裁判所によって正式に同意命令がくだされたことで、仮想通貨取引所と同氏に対して、一連の罰則と差し止め命令を課した。声明によると、裁判所は同氏とバイナンスが商品取引所法とCFTCの規制に違反した疑いがあると宣言。これにより、同氏個人に対して1億5,000万ドル(約215.8億円)の民事罰が科されることになった。なお、バイナンスは、不正に得たとされる取引手数料13億5,000万ドル(約1942.8億円)を放棄するよう求められるほか、CFTCに13億5,000万ドルの追加ペナルティを支払うことになる。
また、同命令は、同氏とバイナンスに対し、同取引所の改善されたコンプライアンス管理の存在、適用、有効性に関して証明書を作成することを義務付けており、起訴されたさらなる違反行為を永久に差し止めるものであるとのこと。裁判所命令は、改善されたコンプライアンスコントロールの有効性に関する同氏とバイナンスの証明を求めているが、さらなる違反行為を防止する恒久的な差止命令が必要であると指摘している。
バイナンスは自社の利用規約に違反したとCFTCは主張
CFTCは、バイナンスが同氏の指示の下、クオンツ取引会社を含む米国顧客を勧誘し、自社の利用規約に違反したと主張している。
というのも、バイナンスは、自らの利用規約に違反し、少なくとも2社のプライムブローカーに、バイナンスの顧客確認(KYC)手続きの対象とならないサブアカウントを開設させ、米国の顧客がプラットフォーム上で直接取引できるようにしたとのこと。
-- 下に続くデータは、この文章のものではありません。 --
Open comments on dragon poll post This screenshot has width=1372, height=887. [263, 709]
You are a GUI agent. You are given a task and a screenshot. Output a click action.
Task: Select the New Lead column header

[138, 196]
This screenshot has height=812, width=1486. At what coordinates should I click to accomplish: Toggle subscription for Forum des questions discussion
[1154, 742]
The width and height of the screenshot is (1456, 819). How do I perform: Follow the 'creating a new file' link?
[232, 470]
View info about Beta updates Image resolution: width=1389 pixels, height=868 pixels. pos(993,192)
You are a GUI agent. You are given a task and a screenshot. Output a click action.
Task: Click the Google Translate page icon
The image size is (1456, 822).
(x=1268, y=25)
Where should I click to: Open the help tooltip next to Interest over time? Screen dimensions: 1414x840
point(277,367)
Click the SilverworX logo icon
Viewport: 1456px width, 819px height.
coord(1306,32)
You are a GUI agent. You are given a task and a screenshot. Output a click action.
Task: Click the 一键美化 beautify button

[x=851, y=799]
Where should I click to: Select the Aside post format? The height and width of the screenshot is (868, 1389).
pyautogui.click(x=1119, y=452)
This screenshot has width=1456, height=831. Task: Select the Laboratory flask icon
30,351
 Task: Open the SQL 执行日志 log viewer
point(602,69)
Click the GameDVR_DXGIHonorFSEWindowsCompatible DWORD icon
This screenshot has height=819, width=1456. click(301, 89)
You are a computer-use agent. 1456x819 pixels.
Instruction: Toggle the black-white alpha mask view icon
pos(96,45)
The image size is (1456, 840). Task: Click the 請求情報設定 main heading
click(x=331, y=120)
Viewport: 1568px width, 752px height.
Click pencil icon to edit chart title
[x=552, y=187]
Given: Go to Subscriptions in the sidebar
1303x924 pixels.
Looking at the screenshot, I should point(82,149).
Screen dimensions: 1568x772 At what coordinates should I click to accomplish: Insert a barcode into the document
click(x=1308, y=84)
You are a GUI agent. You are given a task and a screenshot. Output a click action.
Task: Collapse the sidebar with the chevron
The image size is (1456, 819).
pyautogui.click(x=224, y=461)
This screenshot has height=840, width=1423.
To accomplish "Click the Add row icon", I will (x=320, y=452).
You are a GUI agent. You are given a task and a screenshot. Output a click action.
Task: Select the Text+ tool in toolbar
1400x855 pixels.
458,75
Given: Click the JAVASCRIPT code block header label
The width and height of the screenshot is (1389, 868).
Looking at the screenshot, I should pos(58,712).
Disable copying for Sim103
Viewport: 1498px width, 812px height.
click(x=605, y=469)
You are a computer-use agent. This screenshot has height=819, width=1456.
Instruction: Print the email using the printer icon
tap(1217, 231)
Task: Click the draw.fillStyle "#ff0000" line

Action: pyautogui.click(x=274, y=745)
これに対して、すべての既存のサブアカウントにすべてのKYCポリシーと手続きを適用した後、バイナンスはコンプライアンス管理を満たさないすべてのアカウントをオフボードすることになるという。
さらに、命令はバイナンスと同氏に対し、バイナンスが独立メンバーを含む取締役会、コンプライアンス委員会、監査委員会を含むコーポレートガバナンス構造を導入することを証明するよう要求。CTFCはさらに、両者は米国の規制要件を認識していたにもかかわらず、無視することを選択したと主張。
一方で、マニッシュ・S・シャー(Manish S. Shah)判事によって出された別の命令として、バイナンスの元チーフ・コンプライアンス・オフィサーのサミュエル・リム(Samuel Lim)氏に対し、バイナンスの違反をほう助し、米国外で故意に米国法を回避する、または回避しようとする活動に従事したとして、150万ドル(約2億円)の民事罰金の支払いを求めているとのこと。